For instance, one per cent subsidy on agricultural loans is available to public sector banks but the same is not available to private banks. At the same time, asking private sector banks to expand in rural areas as part of their licensing conditions is unfair. On the other hand, such Reserve Bank of India (RBI) policies could be the result of the government policy to ostensibly promote economic welfare of the poor because public sector banks engage in government-sponsored schemes and have a good outreach (financial, geographical and so on). However, if the claim by private sector banks that they have started engaging in government-sponsored schemes is correct, then RBI’s direction will only stifle competition in the banking sector. This is because reduction in competition will not be offset by gains in public welfare.

Similar factors seem to be dampening competition in the energy sector. The coal sector is marked by an absence of deregulation, dominance of public sector monopoly and restrictions on commercial mining. In the absence of competition, the sector has become a breeding ground for inefficiency and production has suffered. Drawing from the positive experiences of oil and gas sectors, the government must open up the coal sector to competition from private players.
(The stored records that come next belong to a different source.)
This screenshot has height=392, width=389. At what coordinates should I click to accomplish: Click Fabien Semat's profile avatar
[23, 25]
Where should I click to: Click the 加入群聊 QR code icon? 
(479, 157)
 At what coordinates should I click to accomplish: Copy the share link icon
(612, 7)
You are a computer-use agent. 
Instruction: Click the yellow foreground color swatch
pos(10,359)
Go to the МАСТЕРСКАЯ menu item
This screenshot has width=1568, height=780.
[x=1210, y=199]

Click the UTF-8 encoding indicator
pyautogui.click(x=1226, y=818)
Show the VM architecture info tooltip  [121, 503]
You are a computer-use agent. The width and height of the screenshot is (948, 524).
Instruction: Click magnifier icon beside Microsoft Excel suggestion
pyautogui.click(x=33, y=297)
It is, however, important not to be confined to distortions that strictly fall within the ambit of such comprehension. There are cases of reverse competitive neutrality too, where the private sector has been favoured against the public sector, for extraneous reasons. For example, the closure of three vaccine producing public sector undertakings on curious grounds, or the travails of the aviation sector with discriminatory treatment in favour of private airlines. There are many other instances that call for adequate attention, so that public sector players are not left to bleed at the hands of some government policies.

In January 2008, the ministry of health and family welfare closed down three public sector vaccine manufacturing units on grounds of non-compliance with Good Manufacturing Practices. The three units were: the 103-year-old Central Research Institute, Kasauli; the 100-year-old Pasteur Institute of India, Coonoor; and the 60-year-old BCG Vaccine Laboratory, Chennai. The resultant impact on consumers has been catastrophic since these units accounted for over 70 per cent of the vaccines needed for the country’s Universal Immunisation Programme. The number of adverse effects from immunisation deaths among children has risen four times since the three units closed down — it was reported to be 128 in 2010.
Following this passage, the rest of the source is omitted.